Dia menyebut, negara dalam hal ini Pemerintah Daerah gagal.
Kata dia, 10 Tahun masyarakat pengungsi konflik pelauw berjuang mencari keadilan, dengan mendatangi semua pemangku kebijakan di daerah ini, mulai Gubernur Maluku, Bupati Maluku Tengah, DPRD Maluku, DPRD Maluku Tengah, Kapolda Maluku, Pangdam XVI/Pattimura.
Mereka juga sudah menemui Polresta Pulau Ambon dan Pulau-Pulau Lease, Dandim 1504 Binaiya, bahkan masih banyak lagi langkah-langkah diplomasi yang sudah ditempuh oleh para pengungsi korban konflik Pelauw. Namun tidak satupun membuahkan hasil.
“Padahal jika dihubungkan dengan rentetan konflik yang terjadi pada beberapa wilayah di Kabupaten Maluku Tengah, seperti Hitu lama-Hitu Messing, Porto-Haria, Mamala-Morela, Seith-Negeri Lima, Pelauw-Kailolo, dan lainnya, dengan tanggap dan penuh
kepedulian Pemerintah Daerah Maluku dan Maluku Tengah serius menyelesaikan itu,”tuturnya.
Menurutnya, tidak ada inisiatif dan pro aktif dari Pemda Maluku Tengah dan Pemerintah Provinsi Maluku untuk segera memulangkan pengungsi ke tempat asalnya di Negeri Pelauw.
Dia mengatakan, apakah sikap diam dan penelantaran pengungsi oleh Pemkab Malteng ini adalah upaya pembiaran dan merawat konflik yang ada di Pelauw? Pasalnya, berbagai aksi telah dilakukan.

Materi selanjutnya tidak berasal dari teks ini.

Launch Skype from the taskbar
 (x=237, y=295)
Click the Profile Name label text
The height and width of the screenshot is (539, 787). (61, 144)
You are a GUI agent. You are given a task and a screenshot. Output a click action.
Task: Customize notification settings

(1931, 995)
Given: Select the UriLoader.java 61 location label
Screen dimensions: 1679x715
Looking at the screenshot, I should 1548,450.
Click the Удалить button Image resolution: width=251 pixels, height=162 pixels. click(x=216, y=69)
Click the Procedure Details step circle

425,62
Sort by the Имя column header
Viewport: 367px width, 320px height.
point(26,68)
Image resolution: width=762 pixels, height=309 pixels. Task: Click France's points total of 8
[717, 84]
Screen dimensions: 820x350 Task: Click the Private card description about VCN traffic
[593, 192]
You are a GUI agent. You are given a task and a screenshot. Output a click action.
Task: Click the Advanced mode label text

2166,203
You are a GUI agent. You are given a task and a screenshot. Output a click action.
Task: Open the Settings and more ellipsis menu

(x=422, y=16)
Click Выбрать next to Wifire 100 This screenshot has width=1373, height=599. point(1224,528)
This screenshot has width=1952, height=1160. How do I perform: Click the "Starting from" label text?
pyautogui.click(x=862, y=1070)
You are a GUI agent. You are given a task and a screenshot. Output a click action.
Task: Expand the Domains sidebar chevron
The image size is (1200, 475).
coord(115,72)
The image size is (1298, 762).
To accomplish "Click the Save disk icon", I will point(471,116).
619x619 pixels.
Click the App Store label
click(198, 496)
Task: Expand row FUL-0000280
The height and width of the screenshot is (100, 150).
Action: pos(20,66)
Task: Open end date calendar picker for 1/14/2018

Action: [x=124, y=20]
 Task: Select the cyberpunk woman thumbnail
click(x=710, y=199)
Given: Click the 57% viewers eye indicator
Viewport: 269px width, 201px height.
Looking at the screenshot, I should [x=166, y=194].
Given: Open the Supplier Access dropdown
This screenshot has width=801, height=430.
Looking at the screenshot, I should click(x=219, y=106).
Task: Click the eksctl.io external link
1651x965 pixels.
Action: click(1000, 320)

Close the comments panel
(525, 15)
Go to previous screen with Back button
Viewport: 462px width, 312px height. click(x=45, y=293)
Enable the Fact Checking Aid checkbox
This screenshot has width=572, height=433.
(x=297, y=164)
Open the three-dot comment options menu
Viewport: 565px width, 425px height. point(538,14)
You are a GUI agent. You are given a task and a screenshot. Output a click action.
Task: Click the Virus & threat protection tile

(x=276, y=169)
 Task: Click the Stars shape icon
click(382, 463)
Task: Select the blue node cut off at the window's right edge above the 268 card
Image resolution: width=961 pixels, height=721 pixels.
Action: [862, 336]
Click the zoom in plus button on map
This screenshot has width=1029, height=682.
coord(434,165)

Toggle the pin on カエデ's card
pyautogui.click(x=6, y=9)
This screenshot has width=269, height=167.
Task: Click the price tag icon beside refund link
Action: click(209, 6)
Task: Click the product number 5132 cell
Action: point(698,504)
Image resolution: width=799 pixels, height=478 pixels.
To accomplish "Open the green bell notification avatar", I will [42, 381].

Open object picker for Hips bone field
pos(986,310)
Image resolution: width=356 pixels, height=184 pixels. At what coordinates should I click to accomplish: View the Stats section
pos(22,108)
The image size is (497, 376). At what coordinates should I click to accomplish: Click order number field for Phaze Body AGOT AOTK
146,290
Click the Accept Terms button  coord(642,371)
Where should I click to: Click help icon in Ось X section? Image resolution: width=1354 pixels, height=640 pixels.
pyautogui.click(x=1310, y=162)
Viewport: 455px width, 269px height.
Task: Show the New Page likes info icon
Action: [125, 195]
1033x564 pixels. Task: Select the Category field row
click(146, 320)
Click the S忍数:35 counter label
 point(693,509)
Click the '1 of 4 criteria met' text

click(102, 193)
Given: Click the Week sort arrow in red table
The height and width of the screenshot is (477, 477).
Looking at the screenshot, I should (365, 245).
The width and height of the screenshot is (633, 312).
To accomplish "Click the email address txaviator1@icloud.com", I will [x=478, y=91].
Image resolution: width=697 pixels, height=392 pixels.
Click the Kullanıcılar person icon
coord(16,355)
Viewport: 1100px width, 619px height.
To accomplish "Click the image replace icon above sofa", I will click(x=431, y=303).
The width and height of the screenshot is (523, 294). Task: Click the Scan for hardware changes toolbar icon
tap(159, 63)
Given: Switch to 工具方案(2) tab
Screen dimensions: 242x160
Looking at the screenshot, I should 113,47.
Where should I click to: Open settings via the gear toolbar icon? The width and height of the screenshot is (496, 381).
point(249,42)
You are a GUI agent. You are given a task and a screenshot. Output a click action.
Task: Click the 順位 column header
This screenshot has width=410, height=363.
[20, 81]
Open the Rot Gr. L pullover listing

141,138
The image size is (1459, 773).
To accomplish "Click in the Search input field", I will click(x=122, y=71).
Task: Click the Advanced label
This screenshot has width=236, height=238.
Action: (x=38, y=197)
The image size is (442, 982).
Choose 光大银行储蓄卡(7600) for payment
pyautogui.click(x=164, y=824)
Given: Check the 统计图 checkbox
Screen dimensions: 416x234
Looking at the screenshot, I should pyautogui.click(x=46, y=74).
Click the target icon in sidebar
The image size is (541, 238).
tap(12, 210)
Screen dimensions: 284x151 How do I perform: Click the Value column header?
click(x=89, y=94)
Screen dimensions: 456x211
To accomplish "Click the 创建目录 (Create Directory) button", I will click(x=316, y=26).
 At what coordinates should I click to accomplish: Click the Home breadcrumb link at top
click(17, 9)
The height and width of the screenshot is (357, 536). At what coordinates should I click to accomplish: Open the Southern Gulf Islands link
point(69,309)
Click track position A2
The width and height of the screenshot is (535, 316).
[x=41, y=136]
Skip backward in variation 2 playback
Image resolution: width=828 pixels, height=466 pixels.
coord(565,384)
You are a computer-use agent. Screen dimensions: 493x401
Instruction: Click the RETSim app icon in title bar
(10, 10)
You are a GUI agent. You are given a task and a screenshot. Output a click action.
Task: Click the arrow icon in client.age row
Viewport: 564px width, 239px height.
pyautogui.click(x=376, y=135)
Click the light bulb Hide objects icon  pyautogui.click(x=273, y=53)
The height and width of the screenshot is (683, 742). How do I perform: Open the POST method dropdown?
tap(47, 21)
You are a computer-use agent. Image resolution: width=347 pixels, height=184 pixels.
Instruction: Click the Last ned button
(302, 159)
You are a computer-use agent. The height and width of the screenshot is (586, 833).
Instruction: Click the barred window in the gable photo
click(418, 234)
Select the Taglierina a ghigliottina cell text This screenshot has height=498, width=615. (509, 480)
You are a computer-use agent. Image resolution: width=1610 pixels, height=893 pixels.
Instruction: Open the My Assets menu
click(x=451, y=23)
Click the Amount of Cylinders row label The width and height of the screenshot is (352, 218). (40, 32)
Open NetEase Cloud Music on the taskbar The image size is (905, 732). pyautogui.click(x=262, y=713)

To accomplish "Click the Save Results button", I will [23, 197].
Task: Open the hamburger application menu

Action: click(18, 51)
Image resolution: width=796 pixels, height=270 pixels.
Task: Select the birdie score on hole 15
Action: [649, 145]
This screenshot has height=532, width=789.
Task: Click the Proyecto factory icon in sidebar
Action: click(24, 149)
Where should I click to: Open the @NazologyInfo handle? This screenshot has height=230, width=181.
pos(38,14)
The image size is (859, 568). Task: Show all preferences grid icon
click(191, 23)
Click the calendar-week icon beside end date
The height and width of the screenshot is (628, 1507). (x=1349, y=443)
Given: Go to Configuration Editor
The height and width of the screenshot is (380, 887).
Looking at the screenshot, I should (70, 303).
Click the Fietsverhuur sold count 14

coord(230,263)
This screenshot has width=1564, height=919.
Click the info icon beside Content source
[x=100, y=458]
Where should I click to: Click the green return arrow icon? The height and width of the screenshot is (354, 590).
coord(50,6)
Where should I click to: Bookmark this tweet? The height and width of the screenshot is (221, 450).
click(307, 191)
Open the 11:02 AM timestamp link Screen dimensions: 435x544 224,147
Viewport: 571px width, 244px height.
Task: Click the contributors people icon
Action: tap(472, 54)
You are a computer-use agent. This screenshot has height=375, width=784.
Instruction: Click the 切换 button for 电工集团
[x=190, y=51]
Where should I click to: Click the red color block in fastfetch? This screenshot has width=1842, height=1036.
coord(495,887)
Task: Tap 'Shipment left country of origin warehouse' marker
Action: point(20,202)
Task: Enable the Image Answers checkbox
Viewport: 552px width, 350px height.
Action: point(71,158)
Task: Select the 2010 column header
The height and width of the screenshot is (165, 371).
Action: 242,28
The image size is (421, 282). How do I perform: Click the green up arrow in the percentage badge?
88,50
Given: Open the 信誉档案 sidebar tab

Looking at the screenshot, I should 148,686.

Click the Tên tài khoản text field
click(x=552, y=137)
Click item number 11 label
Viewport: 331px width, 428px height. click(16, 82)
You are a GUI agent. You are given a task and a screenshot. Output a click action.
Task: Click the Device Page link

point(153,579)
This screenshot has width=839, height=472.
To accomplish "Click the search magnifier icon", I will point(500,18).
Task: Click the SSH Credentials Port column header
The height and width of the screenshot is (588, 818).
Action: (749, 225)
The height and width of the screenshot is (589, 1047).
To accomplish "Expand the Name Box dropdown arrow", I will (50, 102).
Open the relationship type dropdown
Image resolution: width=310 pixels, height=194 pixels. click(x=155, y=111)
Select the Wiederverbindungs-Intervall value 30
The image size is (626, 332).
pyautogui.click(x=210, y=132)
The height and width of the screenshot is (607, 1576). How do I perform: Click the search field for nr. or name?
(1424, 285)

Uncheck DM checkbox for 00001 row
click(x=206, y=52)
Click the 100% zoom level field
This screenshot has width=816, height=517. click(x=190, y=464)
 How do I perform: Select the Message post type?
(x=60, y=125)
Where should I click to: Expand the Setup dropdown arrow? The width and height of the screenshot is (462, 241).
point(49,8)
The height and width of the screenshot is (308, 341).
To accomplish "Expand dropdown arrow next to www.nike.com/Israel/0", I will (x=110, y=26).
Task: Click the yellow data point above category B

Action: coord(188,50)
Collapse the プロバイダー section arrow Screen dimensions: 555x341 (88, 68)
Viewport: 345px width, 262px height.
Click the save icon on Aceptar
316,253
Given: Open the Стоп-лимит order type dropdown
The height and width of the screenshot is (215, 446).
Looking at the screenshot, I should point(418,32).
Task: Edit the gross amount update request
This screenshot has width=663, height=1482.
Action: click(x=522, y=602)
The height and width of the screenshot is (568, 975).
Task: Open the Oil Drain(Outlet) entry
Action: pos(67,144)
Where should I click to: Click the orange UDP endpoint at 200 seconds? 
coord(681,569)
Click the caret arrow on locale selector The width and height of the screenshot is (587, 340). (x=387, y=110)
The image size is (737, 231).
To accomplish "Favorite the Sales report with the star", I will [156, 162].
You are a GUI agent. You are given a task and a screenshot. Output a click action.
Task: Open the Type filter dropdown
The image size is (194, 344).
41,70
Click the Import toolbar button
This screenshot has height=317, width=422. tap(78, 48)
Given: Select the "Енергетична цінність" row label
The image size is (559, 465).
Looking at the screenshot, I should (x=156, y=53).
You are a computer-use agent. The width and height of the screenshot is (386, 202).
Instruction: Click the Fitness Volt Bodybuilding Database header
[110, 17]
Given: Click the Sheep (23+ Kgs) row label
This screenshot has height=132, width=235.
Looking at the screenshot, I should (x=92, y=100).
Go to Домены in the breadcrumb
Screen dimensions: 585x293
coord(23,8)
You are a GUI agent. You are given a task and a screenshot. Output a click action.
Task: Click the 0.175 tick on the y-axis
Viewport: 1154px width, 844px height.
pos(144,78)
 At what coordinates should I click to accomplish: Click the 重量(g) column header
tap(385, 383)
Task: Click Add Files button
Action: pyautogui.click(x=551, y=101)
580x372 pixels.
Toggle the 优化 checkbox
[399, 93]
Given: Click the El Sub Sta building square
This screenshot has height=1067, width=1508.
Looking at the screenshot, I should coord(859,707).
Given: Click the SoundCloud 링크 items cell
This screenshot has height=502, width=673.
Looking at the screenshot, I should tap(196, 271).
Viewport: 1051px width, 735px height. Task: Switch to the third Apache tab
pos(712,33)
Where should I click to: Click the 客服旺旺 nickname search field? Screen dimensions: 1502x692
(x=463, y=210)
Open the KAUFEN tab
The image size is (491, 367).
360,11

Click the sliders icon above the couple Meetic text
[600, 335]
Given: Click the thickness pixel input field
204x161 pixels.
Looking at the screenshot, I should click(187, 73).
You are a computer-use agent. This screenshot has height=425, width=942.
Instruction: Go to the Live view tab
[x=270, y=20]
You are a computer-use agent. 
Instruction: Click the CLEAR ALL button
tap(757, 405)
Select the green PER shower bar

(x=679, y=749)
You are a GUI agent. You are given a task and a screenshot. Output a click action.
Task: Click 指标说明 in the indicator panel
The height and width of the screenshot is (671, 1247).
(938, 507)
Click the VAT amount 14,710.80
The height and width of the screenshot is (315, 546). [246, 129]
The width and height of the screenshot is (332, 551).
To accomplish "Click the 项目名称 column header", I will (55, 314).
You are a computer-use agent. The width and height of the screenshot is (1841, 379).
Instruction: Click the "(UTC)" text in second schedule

melakukan proses rekonsiliasi, kata dia, baik secara adat dan/atau sosial. Bahkan meminta DPRD Provinsi Maluku dapat mendorong Pemda Maluku Tengah untuk menjalankan tahapan pemulihan pasca konflik. Yakni rekonstruksi agar masyarakat pengungsi Pelauw bisa pulang dan membangun kembali rumah pribadi dan rumah adat yang terbakar akibat konflik social Pelauw 2012.
“Bahwa terkait penelantaran Negara dalam hal ini Pemerintah Kabupaten Maluku Tengah telah melakukan dua pelanggaran hak asasi manusia. Pertama act by commission san pelanggaran kedua adalah pembiaran atau act by omission,”ujarnya.
Dengan itu, pihaknya berharap persoalan Pengungsi dapat diselesaikan dengan arif dan bijaksana dengan mengedepankan rasa keadilan dan kemanusian. (TM-01)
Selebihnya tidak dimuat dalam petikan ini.